[begin Document section]

Can glReadPixels be used to read layers from GL_TEXTURE_3D? - opengl

I'm trying to read a 3D texture I rendered using an FBO. This texture is so large that glGetTexImage results in GL_OUT_OF_MEMORY error due to failure of nvidia driver to allocate memory for intermediate storage* (needed, I suppose, to avoid changing destination buffer in case of error).
So I then thought of getting this texture layer by layer, using glReadPixels after I render each layer. But glReadPixels doesn't have layer index as a parameter. The only place where it actually appears as something that directs I/O to the particular layer is gl_Layer output in the geometry shader. And that is for the writing stage, not reading.
As I tried simply doing the calls to glReadPixels anyway after I render each layer, I only got the texels for layer 0. So glReadPixels at least doesn't fail to get something.
But the question is: can I get arbitrary layer of a 3D texture using glReadPixels? And if not, what should I use instead, given the above described memory constraints? Do I have to sample the layer from 3D texture in a shader to render the result to a 2D texture, and read this 2D texture afterwards?
*It's not a guess, I've actually tracked it down to a failing malloc call (with the size of the texture as argument) from within the nvidia driver's shared library.

If you have access to GL 4.5 or ARB_get_texture_sub_image, you can employ glGetTextureSubImage. As the function name suggests, it's for querying a sub-section of a texture's image data. This allows you to read slices of the texture without having to get the whole thing in one go.

[end Document section]

[Task statement] Resume the forum thread on reading 3D texture layers from the point where it stops.

[begin Listed records]

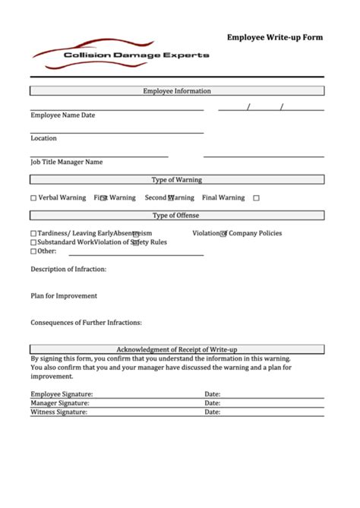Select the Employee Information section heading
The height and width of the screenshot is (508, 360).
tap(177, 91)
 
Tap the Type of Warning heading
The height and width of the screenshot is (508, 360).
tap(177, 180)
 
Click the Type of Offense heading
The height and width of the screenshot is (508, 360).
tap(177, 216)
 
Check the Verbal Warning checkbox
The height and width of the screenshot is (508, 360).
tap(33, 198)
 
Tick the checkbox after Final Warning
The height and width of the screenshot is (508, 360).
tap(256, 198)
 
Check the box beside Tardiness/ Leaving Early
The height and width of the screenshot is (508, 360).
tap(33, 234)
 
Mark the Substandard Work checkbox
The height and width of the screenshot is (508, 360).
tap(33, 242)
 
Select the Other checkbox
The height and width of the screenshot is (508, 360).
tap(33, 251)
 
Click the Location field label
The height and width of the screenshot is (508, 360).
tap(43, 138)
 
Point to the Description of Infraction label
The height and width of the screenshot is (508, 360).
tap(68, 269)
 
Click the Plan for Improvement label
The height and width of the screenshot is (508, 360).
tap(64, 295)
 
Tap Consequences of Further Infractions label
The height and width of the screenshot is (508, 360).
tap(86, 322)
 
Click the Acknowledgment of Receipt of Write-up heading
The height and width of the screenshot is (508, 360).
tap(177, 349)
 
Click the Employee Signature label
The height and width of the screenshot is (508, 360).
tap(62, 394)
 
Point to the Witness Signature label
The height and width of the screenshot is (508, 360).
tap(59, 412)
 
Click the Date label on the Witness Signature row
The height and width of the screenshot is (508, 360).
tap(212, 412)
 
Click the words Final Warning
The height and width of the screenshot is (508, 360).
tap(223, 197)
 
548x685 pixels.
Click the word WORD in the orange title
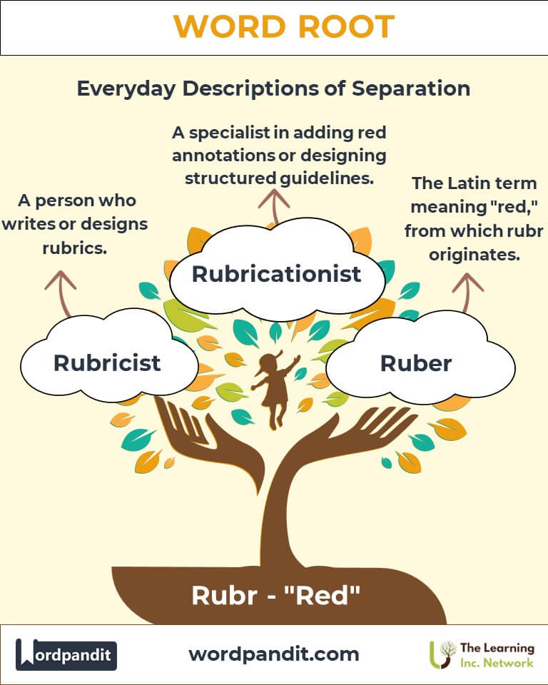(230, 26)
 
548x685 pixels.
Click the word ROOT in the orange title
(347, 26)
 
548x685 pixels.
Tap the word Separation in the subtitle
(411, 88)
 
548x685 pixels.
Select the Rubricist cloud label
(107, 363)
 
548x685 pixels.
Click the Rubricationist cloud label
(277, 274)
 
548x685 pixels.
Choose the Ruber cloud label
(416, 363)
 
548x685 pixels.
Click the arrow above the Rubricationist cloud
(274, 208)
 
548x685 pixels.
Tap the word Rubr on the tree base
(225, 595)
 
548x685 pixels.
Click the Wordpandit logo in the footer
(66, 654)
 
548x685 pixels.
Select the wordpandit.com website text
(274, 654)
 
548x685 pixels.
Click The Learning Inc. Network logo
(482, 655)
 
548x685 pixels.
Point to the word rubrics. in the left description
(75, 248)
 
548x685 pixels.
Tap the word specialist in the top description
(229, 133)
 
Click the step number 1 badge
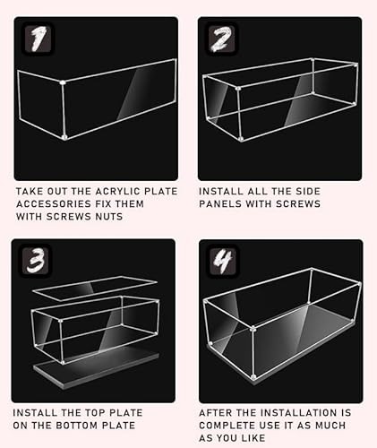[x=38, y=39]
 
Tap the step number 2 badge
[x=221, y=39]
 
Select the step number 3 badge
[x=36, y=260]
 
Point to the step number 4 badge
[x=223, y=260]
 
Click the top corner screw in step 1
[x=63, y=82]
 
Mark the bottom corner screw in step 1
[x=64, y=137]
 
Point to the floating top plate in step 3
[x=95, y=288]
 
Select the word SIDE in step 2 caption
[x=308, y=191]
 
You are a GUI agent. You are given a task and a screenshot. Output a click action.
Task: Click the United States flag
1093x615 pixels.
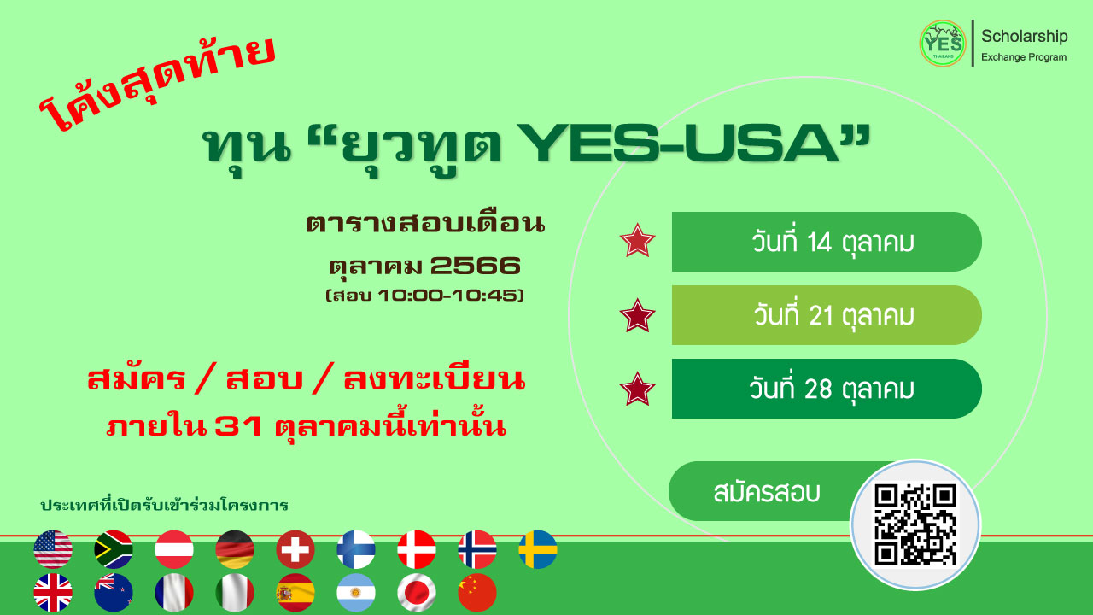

[end Listed records]

[The output]
The extension seems fairly widely supported, available on any implementation that's still being supported by its IHV.

Yes, glReadPixels can read other slices from the 3D texture. One just has to use glFramebufferTextureLayer to attach the correct current slice to the FBO — instead of attaching the full 3D texture as the color attachment. Here's the replacement code for glGetTexImage (a special FBO for this, fboForTextureSaving, should be generated beforehand):
GLint origReadFramebuffer=0, origDrawFramebuffer=0;
gl.glGetIntegerv(GL_READ_FRAMEBUFFER_BINDING, &origReadFramebuffer);
gl.glGetIntegerv(GL_DRAW_FRAMEBUFFER_BINDING, &origDrawFramebuffer);
gl.glBindFramebuffer(GL_FRAMEBUFFER, fboForTextureSaving);
for(int layer=0; layer<depth; ++layer)
{
gl.glFramebufferTextureLayer(GL_FRAMEBUFFER, GL_COLOR_ATTACHMENT0,
texture, 0, layer);
checkFramebufferStatus("framebuffer for saving textures");
gl.glReadPixels(0,0,w,h,GL_RGBA,GL_FLOAT, subpixels+layer*w*h*4);
}
gl.glBindFramebuffer(GL_READ_FRAMEBUFFER, origReadFramebuffer);
gl.glBindFramebuffer(GL_DRAW_FRAMEBUFFER, origDrawFramebuffer);
Anyway, this is not a long-term solution to the problem. The first reason for GL_OUT_OF_MEMORY errors with large textures is actually not lack of RAM or VRAM. It's subtler: each texture allocated on GPU is mapped to the process' address space (at least on Linux/nvidia). So if your process doesn't malloc even half of the RAM available to it, its address space may be already used by these large mappings. Add to this a bit of memory fragmentation, and you get either GL_OUT_OF_MEMORY, or malloc failure, or std::bad_alloc somewhere even earlier than expected.
The proper long-term solution is to embrace the 64-bit reality and compile your app as 64-bit code. This is what I ended up doing, ditching all this layer-by-layer kludge and simplifying the code quite a bit.

So once you got your 3D texture you can do this:
for (z=0;z<z_resolution_of_your_txr;z++)
{
render_textured_quad(using z slice of 3D texture);
glReadPixels(...);
}
Its best to match the QUAD size ot your 3D texture x,y resolutions and use GL_NEAREST filtering...
This will be slow so if you are not on Intel and want to be more fast you can use render to 2D Texture instead and use glGetTexImage on the target 2D texture instead of glReadPixels.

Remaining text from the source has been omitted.